I’m not surprised by this observation, as it is consistent with earlier work by Euan Cochrane. In his 2012 Rendering Matters report, he showed that for a migration-based approach, at least 13.5 hours were needed to test only 100 Office files (a mixture of word-processing, spreadsheet, database and presentation formats) comprehensively. This doesn’t inspire much confidence in using such analyses at scale for any real-world applications.
Significance in context
Some of the problems that I outlined in the previous sections could be remedied to some extent by introducing even more (and more detailed) properties, or by adding support for more properties to the Spreadsheet Complexity Analyser. However, this would make the analyses even more complex and time consuming. This shouldn’t come as a surprise, as Webb, Pearson & Koerbin already pointed out some of these difficulties in their 2013 D-Lib paper:
We have come to a tentative conclusion that recognising and taking action to maintain significant properties will be critical, but that the concept can be more of a stumbling block than a starting block, at least in the context of our own institution. We believe reference to significant properties in preservation planning requires some prior consideration of both the purposes for which digital content has been collected and the purposes of providing preservation attention. In effect, we are asking how can we know what attributes of digital materials we need to preserve if we haven’t articulated why we are preserving them?
Specifically, they ran into two problems. The first one was the complexity of defining the measurable levels of properties that were required to fulfill a collection’s preservation intention.

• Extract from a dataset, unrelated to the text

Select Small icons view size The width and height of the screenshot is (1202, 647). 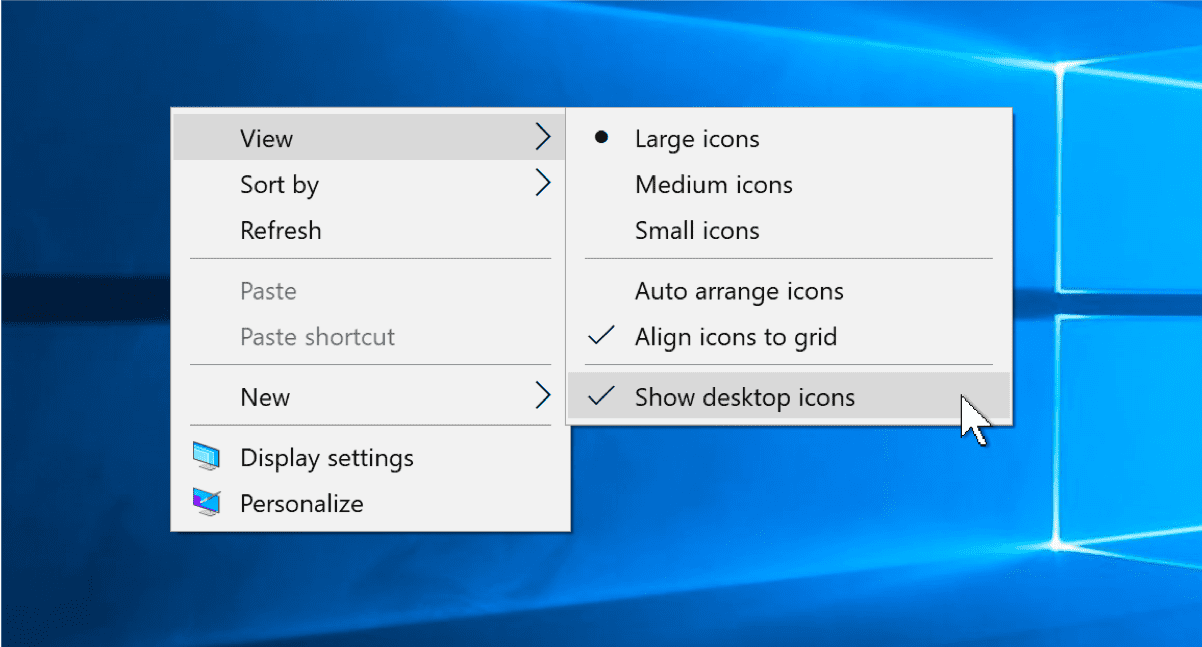point(696,230)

The second one was the realisation that potential changes to digital objects as a result of some preservation action can best be evaluated around the time the preservation action takes place, using the tools that are then available. This doesn’t mean they discarded the concept of significant properties altogether, but rather they decided that the definition of significant properties is informed by practical experience with (the tools used to perform) preservation actions.
Owens is also skeptical about the significant properties approach in his 2018 book The Theory and Craft of Digital Preservation:
At one point, many in the digital preservation field worked to try and identify context agnostic notions of the significant properties of various kinds of digital files and formats. While there is some merit to this approach, it has been largely abandoned in the face of the realization that significance is largely a matter of context. That is, significance isn’t an inherent property of forms of content, but an emergent feature of the context in which that content was created and the purpose it serves in an institutions’ collection.

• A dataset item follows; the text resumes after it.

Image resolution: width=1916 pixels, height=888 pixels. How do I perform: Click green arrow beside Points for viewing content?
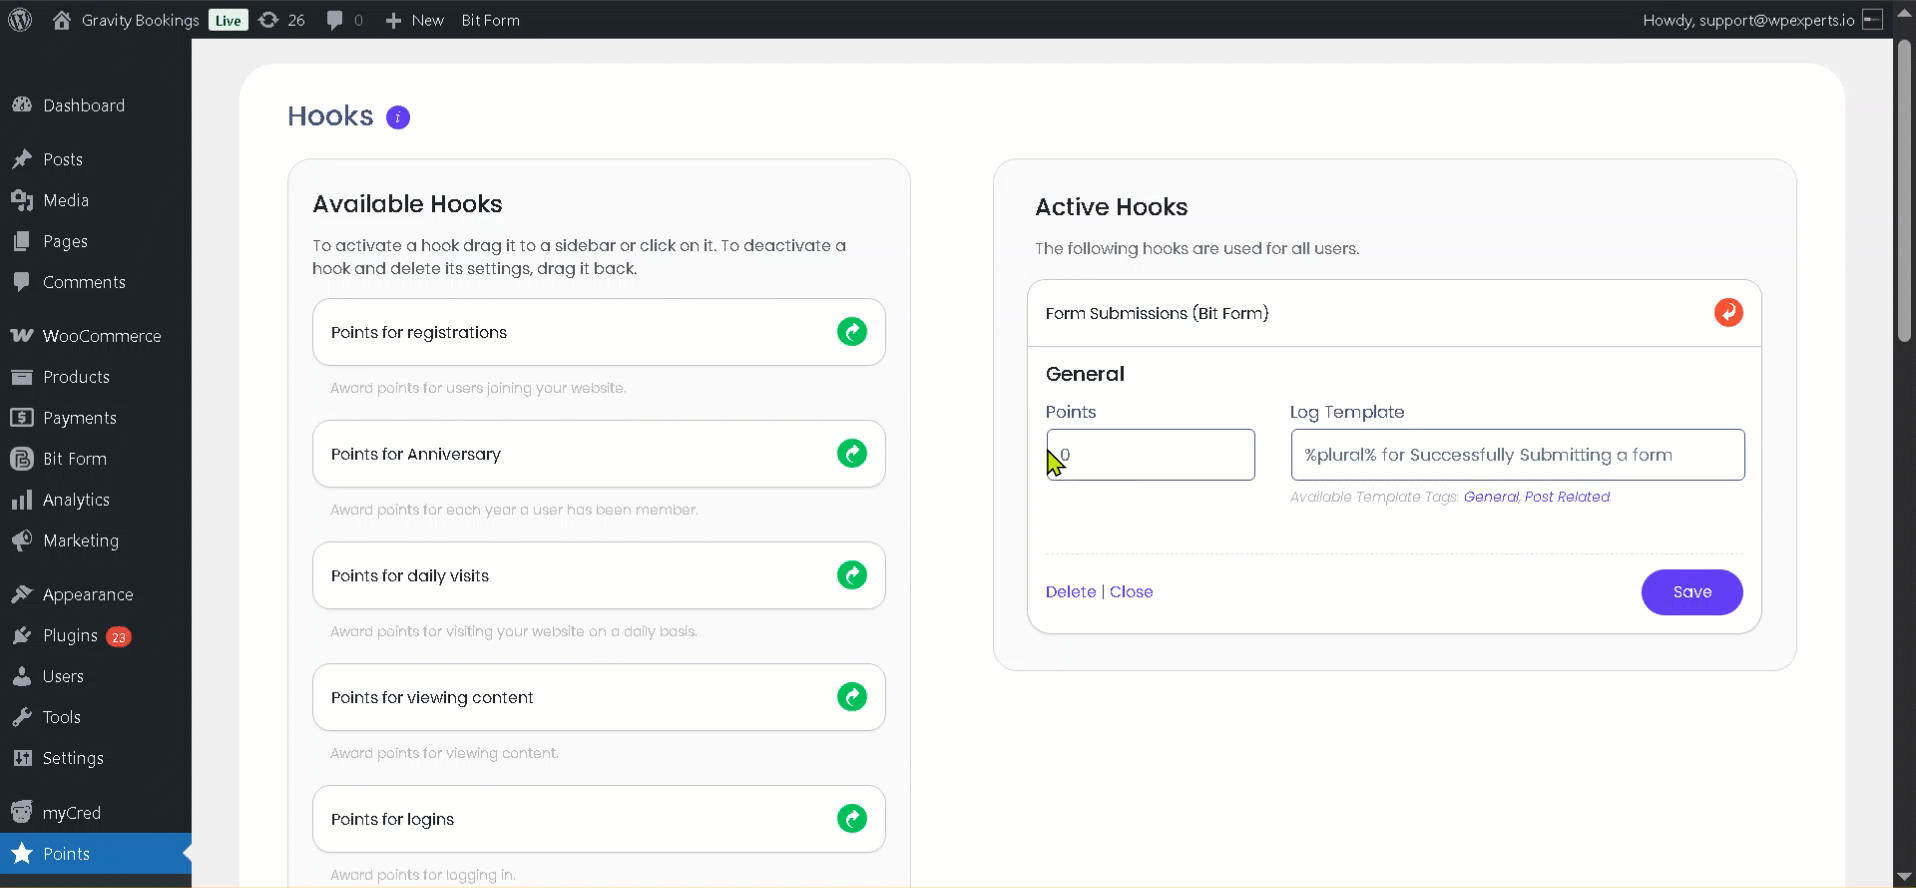pos(851,697)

The over-arching problem of much of the work presented in the AIG report, is the almost total lack of any such context. The result is, that valuable time and effort are spent on the analysis of a myriad of atomic properties, many of which will only matter in certain specific contexts, and not at all in others. So, before embarking on any preservation action, I would like (at the absolute minimum) answers to questions such as:
- Who are the (present and future) users of the spreadsheet collections?
- What accessibility levels are required to meet these users needs (e.g. viewing in original environment, navigating, editing, accessibility for visually impaired users, machine-readability)?
- What preservation actions are needed to enable these accessibility requirements (e.g. emulation, migration to one or more access formats)?
The answers to such questions largely fit into the “preservation intent” concept, which was (if I’m not mistaken) first introduced by Webb, Pearson & Koerbin:
The Library’s preservation intent methodology is simply to engage collection curators in making explicit statements about which collection materials, and which copies of collection materials, need to remain accessible for an extended period, and which ones can be discarded when no longer in use or when access to them becomes troublesome. Curators are also asked to make broad statements clarifying what ‘accessible’ means by stating the priority elements that need to be re-presented in any future access for each kind of digital object type in their collections.
Owens considers preservation intent to be one of the foundations of any digital preservation work:
In this model, preservation intent and collection development function are the foundation of your digital preservation work. All of the work one does to enable long-term access to digital information should be grounded in a stated purpose and intention that directly informs what is selected and what is retained.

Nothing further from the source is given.